Excerpt to read
------
Biting as a cry for connection. Sometimes children need physical contact time with us and don’t have a way to ask for that time. If I sense children are out of sorts, I will load some connection time into our day: reading books together, snuggling, singing, building a tower together, etc. Often, biting is a cry for connection through larger big body movements. Think about engaging with children in these large motor ways: playing with a large parachute, doing some big body painting (barefoot in the grass on some large butcher paper), kicking a ball in a field, running together, or jumping on a mattress.
Later in the week, I will write about how to helpfully respond to those who are wounded when biting happens and how to follow up with both the aggressor and the victim. Hint: there will be no punishing. Stay tuned!
* This picture was staged. While children with ear muffs at the snack table is far from rare at Abundant Life, I also don’t think that photographing children in their overwhelmed moments is typically a respectful thing to do. But, I want to you behold the awesomeness of the ear muffs! I had a willing helper.
------
Provided material
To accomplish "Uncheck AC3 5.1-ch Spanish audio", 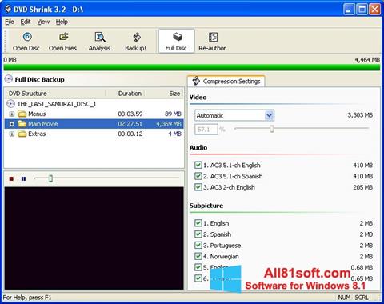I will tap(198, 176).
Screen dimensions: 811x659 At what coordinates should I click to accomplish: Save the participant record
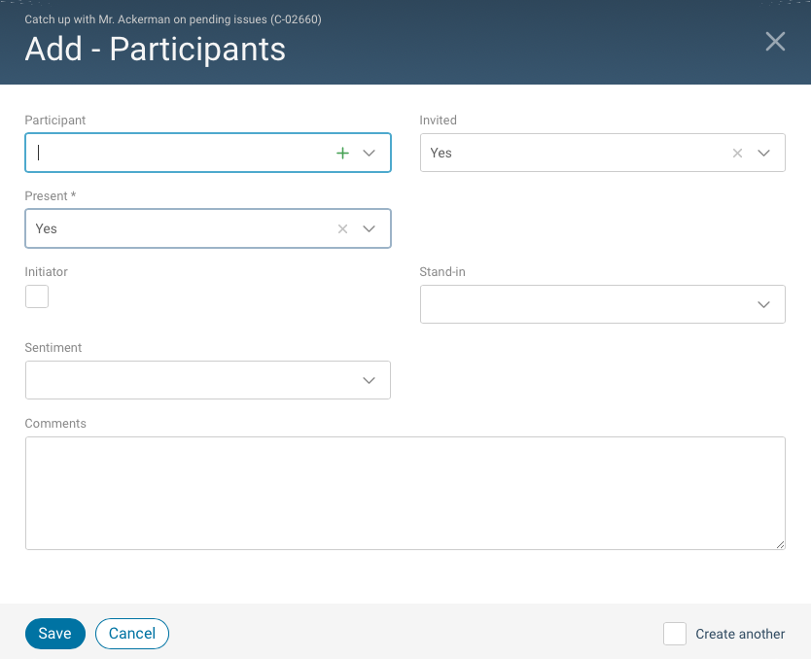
------
About this task
Please translate this sentence from the passage on biting into Spanish: "Sometimes children need physical contact time with us and don’t have a way to ask for that time."

Output of the task
A veces los niños necesitan tiempo de contacto físico con nosotros y no tienen una manera de pedir ese tiempo.